To analyse these data in StatsDirect select Number Needed to Treat from the Clinical Epidemiology section of the Analysis menu. Choose the default 95% confidence interval. Enter the number of controls as 607 with 123 suffering an event and enter the number treated as 607 with 94 suffering an event.
For this example:
Number needed to treat (empirical results using observed counts only)
Estimates with 95% confidence intervals:
Risk of event in controls = 123/607 = 0.202636 (0.171346 to 0.23685)
Risk of event in treated = 94/607 = 0.15486 (0.126993 to 0.186133)
Relative risk of event = 0.764228 (0.598898 to 0.974221)
Risk of no event in controls = 484/607 = 0.797364 (0.76315 to 0.828654)
Risk of no event in treated = 513/607 = 0.84514 (0.813867 to 0.873007)
Relative risk of no event = 1.059917 (1.005736 to 1.118137)
Odds ratio of event in treated cf. controls = 0.721026 (0.529913 to 0.979347)
Relative risk reduction (controls-treated) = 0.235772 (0.025779 to 0.401102)
Risk difference (controls-treated) = 0.047776 (0.004675 to 0.090991)
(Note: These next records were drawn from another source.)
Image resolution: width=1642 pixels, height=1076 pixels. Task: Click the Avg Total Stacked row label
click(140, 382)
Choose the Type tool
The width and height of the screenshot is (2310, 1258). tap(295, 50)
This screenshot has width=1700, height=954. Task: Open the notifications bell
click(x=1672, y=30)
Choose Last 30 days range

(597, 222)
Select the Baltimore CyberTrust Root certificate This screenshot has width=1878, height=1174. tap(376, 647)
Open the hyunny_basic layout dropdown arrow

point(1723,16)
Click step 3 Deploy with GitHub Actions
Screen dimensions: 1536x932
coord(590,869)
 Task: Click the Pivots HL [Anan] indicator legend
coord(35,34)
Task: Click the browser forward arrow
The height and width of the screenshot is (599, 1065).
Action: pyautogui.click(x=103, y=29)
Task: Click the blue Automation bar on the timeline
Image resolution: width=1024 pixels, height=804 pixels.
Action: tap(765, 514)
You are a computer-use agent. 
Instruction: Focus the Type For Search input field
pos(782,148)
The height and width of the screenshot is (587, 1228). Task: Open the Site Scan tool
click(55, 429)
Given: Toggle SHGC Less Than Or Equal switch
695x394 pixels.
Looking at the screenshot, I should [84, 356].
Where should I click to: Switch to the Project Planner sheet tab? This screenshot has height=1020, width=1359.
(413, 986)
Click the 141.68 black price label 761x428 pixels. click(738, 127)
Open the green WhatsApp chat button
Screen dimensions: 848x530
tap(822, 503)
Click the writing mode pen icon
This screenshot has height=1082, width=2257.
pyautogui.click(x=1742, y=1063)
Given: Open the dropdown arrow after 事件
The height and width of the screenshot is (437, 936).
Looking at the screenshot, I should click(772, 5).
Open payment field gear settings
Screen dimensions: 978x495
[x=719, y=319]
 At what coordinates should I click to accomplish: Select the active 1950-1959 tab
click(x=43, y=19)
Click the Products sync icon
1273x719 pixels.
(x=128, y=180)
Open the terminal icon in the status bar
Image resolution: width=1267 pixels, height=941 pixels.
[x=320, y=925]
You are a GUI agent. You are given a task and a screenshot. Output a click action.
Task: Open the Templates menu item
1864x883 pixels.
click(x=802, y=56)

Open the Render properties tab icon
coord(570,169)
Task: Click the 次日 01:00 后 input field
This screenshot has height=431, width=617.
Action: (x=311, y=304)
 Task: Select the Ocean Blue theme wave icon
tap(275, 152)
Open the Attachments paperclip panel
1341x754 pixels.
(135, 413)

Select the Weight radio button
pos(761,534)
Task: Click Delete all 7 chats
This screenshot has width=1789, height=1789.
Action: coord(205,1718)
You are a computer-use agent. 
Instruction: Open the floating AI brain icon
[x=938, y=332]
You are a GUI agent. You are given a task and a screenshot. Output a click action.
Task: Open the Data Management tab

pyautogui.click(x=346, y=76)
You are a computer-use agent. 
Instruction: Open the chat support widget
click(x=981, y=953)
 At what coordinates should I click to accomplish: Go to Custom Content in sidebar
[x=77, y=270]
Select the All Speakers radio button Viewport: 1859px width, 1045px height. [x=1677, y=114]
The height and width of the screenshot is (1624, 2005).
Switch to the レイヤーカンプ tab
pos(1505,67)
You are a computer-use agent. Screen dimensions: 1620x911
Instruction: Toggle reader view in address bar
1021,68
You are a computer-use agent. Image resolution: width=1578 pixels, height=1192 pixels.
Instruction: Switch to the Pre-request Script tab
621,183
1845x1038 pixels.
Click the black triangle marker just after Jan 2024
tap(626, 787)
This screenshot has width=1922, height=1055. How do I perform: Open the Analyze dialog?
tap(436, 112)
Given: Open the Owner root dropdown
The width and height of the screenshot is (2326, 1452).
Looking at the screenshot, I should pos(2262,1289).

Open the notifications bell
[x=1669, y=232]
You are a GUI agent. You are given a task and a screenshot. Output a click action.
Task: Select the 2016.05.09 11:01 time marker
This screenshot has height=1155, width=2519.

NNT [risk difference] = 20.931034_benefit (10.990105_benefit to 213.910426_benefit)
NNT [risk difference] (rounded up) = 21_benefit (11_benefit to 214_benefit)
Here we infer, with 95% confidence, that you need to treat as many as 214 or as few as 11 patients in severe congestive heart failure with this ACEi in order to prevent one death that would not have been prevented with the standard non-ACEi therapy in six months of treatment.